Plantão Policial

PF do Piauí desarticula grupo criminoso suspeito de fraudes milionárias no INSS

A Justiça também determinou o bloqueio de bens e valores superiores a R$ 1 milhão dos investigados

A Polícia Federal do Piauí deflagrou, na manhã desta terça-feira (26/05), a Operação Paredão, que investiga um esquema criminoso responsável por fraudes milionárias contra o Instituto Nacional do Seguro Social (INSS). A ação ocorreu em parceria com a Coordenação de Inteligência Previdenciária (COINP) e teve como foco desarticular um grupo suspeito de manipular benefícios previdenciários de forma ilegal.

Durante a ofensiva, foram cumpridos sete mandados judiciais nas cidades maranhenses de São Luís e Vitorino Freire. Entre as medidas autorizadas pela Justiça Federal estão um mandado de prisão preventiva e seis mandados de busca e apreensão. As ordens foram expedidas pela 1ª Vara Federal da Seção Judiciária do Piauí.

Além das buscas, a Justiça também determinou o bloqueio de bens e valores superiores a R$ 1 milhão pertencentes aos investigados, bem como a suspensão imediata dos benefícios previdenciários vinculados ao esquema fraudulento.

As investigações apontam que o grupo atuava por meio da inserção de documentos falsificados nos sistemas do INSS, além da alteração irregular de dados cadastrais e dos locais de pagamento dos benefícios. O objetivo seria garantir tanto a concessão quanto a manutenção de pagamentos indevidos.

Segundo a Polícia Federal, a fraude contava ainda com movimentações financeiras suspeitas identificadas com apoio do Banco do Brasil.
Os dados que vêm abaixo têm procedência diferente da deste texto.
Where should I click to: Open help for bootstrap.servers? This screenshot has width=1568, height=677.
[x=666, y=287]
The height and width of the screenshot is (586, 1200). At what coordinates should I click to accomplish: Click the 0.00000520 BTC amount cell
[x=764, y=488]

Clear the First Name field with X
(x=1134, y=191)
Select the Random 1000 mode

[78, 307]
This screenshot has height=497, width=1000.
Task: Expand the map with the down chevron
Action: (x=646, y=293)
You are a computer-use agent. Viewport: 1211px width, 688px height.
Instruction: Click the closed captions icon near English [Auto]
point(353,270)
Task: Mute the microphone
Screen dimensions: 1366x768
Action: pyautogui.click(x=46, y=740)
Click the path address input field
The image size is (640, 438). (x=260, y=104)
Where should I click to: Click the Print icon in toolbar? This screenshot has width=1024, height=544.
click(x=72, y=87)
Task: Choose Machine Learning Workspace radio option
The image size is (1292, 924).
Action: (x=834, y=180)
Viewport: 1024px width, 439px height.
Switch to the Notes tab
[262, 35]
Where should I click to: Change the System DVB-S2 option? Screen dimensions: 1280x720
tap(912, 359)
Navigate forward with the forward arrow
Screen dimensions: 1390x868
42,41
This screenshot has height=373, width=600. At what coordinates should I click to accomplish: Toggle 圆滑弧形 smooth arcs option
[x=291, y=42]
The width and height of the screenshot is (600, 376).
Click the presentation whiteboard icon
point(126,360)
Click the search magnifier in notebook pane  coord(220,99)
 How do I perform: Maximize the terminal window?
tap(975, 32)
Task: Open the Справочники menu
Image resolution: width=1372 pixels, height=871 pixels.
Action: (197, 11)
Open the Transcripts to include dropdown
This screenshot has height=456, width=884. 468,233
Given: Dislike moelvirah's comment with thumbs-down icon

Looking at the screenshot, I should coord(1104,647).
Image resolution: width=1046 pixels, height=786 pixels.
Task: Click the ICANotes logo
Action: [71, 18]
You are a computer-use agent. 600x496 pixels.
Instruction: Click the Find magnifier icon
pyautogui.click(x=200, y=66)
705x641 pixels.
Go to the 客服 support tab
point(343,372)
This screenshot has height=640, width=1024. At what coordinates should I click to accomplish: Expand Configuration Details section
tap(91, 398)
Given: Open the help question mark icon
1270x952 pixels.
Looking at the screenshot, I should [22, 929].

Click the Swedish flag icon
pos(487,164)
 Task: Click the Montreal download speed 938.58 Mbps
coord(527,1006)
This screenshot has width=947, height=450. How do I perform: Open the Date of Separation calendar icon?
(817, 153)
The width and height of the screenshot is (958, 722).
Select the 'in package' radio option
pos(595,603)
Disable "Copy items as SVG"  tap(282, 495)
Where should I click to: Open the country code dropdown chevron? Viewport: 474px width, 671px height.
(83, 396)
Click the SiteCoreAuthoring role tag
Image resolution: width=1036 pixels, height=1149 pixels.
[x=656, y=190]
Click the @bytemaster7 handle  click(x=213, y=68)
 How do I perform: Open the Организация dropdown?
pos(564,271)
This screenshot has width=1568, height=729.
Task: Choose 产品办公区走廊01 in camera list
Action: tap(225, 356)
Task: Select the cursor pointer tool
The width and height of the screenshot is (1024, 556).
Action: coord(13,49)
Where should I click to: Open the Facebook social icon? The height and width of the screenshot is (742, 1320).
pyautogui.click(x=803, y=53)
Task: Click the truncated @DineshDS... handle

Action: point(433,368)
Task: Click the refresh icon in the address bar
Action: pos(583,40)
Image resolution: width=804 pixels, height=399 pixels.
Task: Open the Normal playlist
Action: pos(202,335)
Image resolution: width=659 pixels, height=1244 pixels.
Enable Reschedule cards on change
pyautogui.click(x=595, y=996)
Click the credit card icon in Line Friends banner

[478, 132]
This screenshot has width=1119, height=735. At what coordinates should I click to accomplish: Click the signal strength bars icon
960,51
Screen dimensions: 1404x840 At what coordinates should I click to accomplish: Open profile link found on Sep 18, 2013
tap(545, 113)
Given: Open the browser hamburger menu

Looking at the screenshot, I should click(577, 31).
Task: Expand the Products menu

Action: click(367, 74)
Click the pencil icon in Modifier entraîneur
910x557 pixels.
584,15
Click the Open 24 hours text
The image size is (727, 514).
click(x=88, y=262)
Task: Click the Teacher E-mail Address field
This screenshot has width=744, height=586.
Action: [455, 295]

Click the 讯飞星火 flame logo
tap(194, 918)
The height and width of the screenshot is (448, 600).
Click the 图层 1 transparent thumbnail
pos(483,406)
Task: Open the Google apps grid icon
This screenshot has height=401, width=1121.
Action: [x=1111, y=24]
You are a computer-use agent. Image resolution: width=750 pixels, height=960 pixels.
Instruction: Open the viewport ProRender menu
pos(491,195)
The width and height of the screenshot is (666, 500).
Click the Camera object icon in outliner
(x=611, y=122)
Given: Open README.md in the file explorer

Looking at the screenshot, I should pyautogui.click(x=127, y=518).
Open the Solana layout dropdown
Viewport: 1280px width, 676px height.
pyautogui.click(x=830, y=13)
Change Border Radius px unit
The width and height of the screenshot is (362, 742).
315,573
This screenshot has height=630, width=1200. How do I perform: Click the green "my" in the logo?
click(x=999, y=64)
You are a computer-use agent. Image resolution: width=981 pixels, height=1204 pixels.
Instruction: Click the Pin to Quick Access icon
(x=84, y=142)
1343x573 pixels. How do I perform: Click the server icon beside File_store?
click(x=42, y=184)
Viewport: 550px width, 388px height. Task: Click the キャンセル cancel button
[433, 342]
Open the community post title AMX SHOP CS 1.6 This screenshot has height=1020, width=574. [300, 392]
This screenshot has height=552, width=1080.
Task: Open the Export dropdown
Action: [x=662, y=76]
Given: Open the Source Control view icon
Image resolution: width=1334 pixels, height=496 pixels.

Durante o aprofundamento das investigações, os agentes localizaram diversos benefícios com indícios de irregularidades que estavam sendo sacados diretamente por um dos integrantes da organização criminosa.

A apuração também revelou que o grupo utilizava mecanismos para dificultar a identificação das fraudes e manter o esquema ativo por longos períodos, causando prejuízos significativos aos cofres públicos.

Os investigados poderão responder pelos crimes de associação criminosa, estelionato majorado contra a Previdência Social, falsidade ideológica e uso de documentos falsos. As investigações seguem em andamento para identificar outros possíveis envolvidos e mensurar o prejuízo total causado ao sistema previdenciário.